Obviously, the whole Obamacare implementation is in disarray. Some of this I expected -- the policy cancellations -- and some of it I did not -- the horrendous systems implementation. But I actually thought that most of this would be swept under the rug by a willing media.
What I really expected was for the true shock to come next fall. And I think it is still coming. I believe that despite rate increases, insurers are likely being overly optimistic about how much adverse selection and cost control issues they are going to have. As a result, I expected, and still expect, huge premium increases in the fall of 2014.
Why? The main benefit of Obamacare is for people who cannot afford health insurance but want it, and for people who are very sick and have lost their insurance. Obamacare is a terrible plan as implemented because it futzes with virtually everything in the health care system when a more limited plan could have achieved the same humanitarian coverage goals.
Anyway, one reason Obamacare is so comprehensive is that it is based on a goal of cost control for the whole system. Unfortunately, most all of its cost control goals are faulty. From Megan McArdle, in an amazing article covering a huge range of Obamacare issues:
But I think it’s also clearly true that the majority of the public did not understand this. In 2008, the Barack Obama campaign told them that their premiums would go down under the new health-care law. And the law’s supporters believed it.

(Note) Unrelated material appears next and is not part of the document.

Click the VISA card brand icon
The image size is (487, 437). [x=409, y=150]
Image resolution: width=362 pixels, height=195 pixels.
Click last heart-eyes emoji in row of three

Q. Obama says his plan will save $2,500 annually for my family. How?
A. Through a combination of developing efficiencies in the system, expanding coverage to all Americans, and picking up the cost of some high-cost cases. Specifically:
-- Health IT investment, which will reduce unnecessary and wasteful spending in the health care system. Examples include extra hospital stays because of preventable medical errors and duplicative diagnostic tests;
-- Improving prevention and management of chronic conditions;
-- Increasing insurance industry competition and reining in the abusive practices of monopoly insurance and drug companies;
-- Providing reinsurance for catastrophic cases, which will reduce insurance premiums; and
-- Ensuring every American has health coverage, which will reduce spending on the “uncompensated” care of uninsured people who end up in emergency rooms and whose care is picked up by institutions and then passed through higher charges to insured individuals.
The part about reinsurance was always nonsense; unless it’s subsidized, reinsurance doesn’t save money for the system, though it may reduce the risk that an individual company will go broke. But the rest of it all sounded entirely plausible; I heard many smart wonks make most of these arguments in 2008 and 2009. However, it’s fair to say that by the time the law passed, the debate had pretty well established that few to none of them were true. “We all knew” that preventive care doesn’t save money, electronic medical records don’t save money, reducing uncompensated care saves very little money, and “reining in the abusive practices” of insurance companies was likely to raise premiums, not lower them, because those “abuses” mostly consist of refusing to cover very sick people.
The result? Many of these things that supposedly reduced costs actually increase them. So if you think the shock is high now, wait until next fall. We will see:
- Rates going up
- Less choice, as insurers pull out of many local markets
- Narrowing of doctors networks, and reduced choice in doctors
- Companies dropping health care and dumping workers (and retirees if they can get away with it) into the exchanges and Medicare.